Regarding FIVR and die TDP:
In the case of Bradwell to Skylake, the FIVR did contribute to Skylake increasing power on the CPU but not too much. From what I can gather it didn't really do too much. Intel will implement things like this because, at the time, they believed it would have a larger impact to their CPUs. After some time and testing they figure out it doesn't do much.
Skylake TDP:
Even though we have gone down in feature size (22nm to 14nm), Skylake saw an increase in power consumption. It is true that smaller FETs allow for lower power, but they also allow for higher current to pass through. With every CPU, current consumption will either rise or stay somewhere close to the last generation. Its pretty easy to understand why with looking at one part of the cpu: transistor count. Each area of the CPU grows in transistor count with a smaller feature size. Now that areas are more compact, a higher density of current needs to be delivered. In order to do this, voltage needs to rise. Remember, voltage maintains current, and when it goes to low, current can bounce voltage around causing instability.

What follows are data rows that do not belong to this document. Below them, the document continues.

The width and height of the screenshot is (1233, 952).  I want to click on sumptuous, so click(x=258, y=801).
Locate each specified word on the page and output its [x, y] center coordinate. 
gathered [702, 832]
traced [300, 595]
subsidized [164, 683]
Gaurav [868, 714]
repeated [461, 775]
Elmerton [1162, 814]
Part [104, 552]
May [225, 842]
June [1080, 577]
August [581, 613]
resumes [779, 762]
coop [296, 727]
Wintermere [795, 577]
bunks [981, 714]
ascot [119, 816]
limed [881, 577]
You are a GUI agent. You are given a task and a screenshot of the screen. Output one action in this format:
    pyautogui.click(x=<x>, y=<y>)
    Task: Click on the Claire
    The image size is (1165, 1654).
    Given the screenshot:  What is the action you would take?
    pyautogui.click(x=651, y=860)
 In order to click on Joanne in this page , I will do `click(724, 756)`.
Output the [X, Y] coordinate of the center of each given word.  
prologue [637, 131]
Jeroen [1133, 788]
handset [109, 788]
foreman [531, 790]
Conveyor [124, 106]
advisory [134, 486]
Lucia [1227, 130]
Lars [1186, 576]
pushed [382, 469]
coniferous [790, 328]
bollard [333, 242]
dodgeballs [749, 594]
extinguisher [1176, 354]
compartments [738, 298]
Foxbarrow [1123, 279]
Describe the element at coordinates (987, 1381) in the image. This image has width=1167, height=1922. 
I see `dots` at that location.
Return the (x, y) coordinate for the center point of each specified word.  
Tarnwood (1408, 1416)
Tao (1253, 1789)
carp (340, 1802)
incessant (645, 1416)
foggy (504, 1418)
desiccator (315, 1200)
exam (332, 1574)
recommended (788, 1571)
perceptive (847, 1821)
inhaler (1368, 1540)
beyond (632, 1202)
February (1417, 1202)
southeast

So how come we saw a drop in voltage with Haswell/Broadwell? If you can recall, Intel went to FinFET at this time. This type of semiconductor process allowed for lower voltage to drive higher current, because it had more surface area. Now we are returning to the point we were at with typical CMOS FETs. That is, voltage needs to rise just a bit to keep current happy. Higher voltage doesn't always mean TDP rises. Current consumption can lower in some places when voltage rises.
To put this in physics terms:
V=IR (R = resistance from surface area of FET). Decreasing feature size decreases R. In order to maintain TDP while keeping current the same as last generation, V must rise.